Record set.
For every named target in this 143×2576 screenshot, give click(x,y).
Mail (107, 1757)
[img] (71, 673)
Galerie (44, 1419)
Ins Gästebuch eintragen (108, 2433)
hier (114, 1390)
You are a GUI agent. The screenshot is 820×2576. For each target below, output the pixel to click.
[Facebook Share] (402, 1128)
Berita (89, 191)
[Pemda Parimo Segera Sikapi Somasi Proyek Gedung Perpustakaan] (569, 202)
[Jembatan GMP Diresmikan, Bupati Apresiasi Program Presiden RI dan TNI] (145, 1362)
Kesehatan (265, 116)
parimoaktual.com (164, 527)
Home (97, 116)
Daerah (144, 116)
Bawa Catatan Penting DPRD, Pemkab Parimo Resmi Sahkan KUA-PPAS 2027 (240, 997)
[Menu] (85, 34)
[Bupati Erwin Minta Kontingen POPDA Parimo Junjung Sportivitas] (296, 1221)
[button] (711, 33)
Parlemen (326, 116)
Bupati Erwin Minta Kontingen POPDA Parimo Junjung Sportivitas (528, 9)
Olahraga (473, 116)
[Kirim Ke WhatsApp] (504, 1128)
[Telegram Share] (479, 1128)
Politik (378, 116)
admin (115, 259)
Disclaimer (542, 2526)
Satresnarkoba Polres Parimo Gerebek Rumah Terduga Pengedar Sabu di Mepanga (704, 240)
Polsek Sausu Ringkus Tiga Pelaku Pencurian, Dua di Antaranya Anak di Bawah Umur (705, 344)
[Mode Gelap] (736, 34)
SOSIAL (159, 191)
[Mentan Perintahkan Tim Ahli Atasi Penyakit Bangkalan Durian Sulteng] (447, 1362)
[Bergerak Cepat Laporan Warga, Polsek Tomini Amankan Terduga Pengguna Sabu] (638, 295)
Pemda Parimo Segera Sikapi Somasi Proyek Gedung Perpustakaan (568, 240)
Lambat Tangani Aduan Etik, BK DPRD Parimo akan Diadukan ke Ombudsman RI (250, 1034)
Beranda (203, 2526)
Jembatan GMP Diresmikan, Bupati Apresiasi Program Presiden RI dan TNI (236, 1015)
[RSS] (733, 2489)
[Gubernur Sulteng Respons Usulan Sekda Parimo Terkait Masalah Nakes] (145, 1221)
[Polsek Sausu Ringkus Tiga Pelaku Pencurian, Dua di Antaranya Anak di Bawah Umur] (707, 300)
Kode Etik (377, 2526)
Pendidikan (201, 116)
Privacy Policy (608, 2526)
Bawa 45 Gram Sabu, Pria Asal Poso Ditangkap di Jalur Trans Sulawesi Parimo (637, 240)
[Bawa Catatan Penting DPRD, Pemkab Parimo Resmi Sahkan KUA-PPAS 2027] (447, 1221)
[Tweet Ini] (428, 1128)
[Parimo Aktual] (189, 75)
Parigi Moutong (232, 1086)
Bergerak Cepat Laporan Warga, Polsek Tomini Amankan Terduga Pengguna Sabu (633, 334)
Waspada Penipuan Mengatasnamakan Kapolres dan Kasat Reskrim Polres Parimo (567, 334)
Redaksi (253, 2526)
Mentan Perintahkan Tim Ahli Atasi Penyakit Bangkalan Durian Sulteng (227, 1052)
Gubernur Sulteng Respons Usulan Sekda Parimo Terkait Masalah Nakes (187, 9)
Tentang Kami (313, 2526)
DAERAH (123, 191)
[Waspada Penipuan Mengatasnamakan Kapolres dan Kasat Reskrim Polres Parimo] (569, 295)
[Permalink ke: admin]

Task description. Return exactly what appears above, from the first line of the entries to the line with "SOSIAL (159, 191)", inclusive.

Worked solution.
For every named target in this 143×2576 screenshot, give click(x,y).
Mail (107, 1757)
[img] (71, 673)
Galerie (44, 1419)
Ins Gästebuch eintragen (108, 2433)
hier (114, 1390)
You are a GUI agent. The screenshot is 820×2576. For each target below, output the pixel to click.
[Facebook Share] (402, 1128)
Berita (89, 191)
[Pemda Parimo Segera Sikapi Somasi Proyek Gedung Perpustakaan] (569, 202)
[Jembatan GMP Diresmikan, Bupati Apresiasi Program Presiden RI dan TNI] (145, 1362)
Kesehatan (265, 116)
parimoaktual.com (164, 527)
Home (97, 116)
Daerah (144, 116)
Bawa Catatan Penting DPRD, Pemkab Parimo Resmi Sahkan KUA-PPAS 2027 (240, 997)
[Menu] (85, 34)
[Bupati Erwin Minta Kontingen POPDA Parimo Junjung Sportivitas] (296, 1221)
[button] (711, 33)
Parlemen (326, 116)
Bupati Erwin Minta Kontingen POPDA Parimo Junjung Sportivitas (528, 9)
Olahraga (473, 116)
[Kirim Ke WhatsApp] (504, 1128)
[Telegram Share] (479, 1128)
Politik (378, 116)
admin (115, 259)
Disclaimer (542, 2526)
Satresnarkoba Polres Parimo Gerebek Rumah Terduga Pengedar Sabu di Mepanga (704, 240)
Polsek Sausu Ringkus Tiga Pelaku Pencurian, Dua di Antaranya Anak di Bawah Umur (705, 344)
[Mode Gelap] (736, 34)
SOSIAL (159, 191)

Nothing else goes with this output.